• [Your objective]: Every line of the data that includes "computer" should be copied out.

• [Exercise data]:
━━━━━━━━
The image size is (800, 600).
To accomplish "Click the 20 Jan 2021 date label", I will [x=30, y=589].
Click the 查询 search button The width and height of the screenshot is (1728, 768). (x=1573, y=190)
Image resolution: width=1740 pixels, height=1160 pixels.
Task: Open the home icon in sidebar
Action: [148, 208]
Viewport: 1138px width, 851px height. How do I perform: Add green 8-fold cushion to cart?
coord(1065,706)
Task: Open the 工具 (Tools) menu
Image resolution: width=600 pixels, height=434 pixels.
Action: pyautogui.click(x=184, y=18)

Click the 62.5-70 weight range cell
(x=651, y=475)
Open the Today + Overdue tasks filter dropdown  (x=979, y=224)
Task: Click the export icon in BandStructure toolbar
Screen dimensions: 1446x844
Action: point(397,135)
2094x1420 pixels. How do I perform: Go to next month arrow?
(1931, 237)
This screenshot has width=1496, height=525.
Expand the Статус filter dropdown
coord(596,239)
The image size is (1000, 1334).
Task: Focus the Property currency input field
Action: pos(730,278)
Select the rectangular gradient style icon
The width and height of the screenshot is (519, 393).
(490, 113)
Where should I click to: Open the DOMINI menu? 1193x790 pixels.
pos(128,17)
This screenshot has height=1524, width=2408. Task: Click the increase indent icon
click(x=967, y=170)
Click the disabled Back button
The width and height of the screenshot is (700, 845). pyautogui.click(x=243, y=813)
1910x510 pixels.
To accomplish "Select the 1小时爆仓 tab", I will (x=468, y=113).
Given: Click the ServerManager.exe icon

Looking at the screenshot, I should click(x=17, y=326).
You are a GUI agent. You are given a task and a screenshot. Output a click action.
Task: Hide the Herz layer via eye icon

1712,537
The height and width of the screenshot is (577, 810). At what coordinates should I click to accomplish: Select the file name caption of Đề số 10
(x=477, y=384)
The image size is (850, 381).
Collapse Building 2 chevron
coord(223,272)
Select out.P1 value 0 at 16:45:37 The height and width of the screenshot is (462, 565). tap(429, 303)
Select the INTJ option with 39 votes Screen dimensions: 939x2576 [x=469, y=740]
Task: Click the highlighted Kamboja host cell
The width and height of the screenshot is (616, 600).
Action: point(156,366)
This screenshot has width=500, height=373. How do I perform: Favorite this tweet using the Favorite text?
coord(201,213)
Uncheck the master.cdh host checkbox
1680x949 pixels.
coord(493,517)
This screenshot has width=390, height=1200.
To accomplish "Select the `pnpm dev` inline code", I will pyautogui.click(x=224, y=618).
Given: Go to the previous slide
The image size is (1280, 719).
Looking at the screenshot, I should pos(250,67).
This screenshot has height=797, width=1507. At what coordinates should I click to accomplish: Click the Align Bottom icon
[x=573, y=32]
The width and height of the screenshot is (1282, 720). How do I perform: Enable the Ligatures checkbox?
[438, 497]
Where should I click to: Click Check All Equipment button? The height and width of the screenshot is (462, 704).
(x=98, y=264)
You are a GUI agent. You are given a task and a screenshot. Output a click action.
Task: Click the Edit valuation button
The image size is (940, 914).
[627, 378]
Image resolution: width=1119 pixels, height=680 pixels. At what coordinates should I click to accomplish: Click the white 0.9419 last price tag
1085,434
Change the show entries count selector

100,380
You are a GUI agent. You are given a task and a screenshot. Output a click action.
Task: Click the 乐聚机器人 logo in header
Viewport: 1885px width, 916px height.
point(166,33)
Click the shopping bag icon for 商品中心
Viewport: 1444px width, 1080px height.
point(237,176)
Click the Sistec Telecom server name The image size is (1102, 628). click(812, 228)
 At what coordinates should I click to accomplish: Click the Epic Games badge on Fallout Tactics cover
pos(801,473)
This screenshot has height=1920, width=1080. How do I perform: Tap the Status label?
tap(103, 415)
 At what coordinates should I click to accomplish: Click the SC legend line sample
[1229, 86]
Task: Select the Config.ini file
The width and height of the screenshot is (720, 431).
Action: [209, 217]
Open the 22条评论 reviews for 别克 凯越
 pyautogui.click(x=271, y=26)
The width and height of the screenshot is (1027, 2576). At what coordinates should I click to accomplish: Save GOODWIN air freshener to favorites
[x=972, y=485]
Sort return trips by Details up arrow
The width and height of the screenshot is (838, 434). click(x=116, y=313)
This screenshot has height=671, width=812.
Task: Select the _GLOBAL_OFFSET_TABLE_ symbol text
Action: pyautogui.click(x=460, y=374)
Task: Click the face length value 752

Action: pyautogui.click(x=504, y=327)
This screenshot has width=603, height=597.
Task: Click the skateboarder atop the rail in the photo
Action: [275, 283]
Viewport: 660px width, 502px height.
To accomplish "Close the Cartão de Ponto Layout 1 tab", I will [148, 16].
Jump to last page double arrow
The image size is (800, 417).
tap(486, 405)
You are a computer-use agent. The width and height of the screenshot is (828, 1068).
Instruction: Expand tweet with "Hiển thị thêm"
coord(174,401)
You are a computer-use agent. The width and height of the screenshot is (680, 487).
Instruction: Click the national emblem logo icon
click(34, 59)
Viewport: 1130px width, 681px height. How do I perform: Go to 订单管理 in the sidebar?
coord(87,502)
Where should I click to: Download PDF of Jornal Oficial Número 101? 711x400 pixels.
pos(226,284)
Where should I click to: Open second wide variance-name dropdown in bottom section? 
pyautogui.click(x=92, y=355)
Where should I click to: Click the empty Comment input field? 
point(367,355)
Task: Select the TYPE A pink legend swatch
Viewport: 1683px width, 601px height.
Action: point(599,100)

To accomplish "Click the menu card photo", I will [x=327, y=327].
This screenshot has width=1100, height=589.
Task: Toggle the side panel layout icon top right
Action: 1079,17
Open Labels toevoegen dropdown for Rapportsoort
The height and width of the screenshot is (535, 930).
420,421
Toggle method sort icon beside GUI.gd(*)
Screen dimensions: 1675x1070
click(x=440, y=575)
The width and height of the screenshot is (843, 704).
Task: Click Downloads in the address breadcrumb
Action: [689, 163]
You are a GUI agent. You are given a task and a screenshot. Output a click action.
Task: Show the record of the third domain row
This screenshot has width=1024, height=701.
━━━━━━━━
• [Output for this task]:
You are a computer-use agent. The width and height of the screenshot is (828, 1068).
You are a computer-use agent. The width and height of the screenshot is (680, 487).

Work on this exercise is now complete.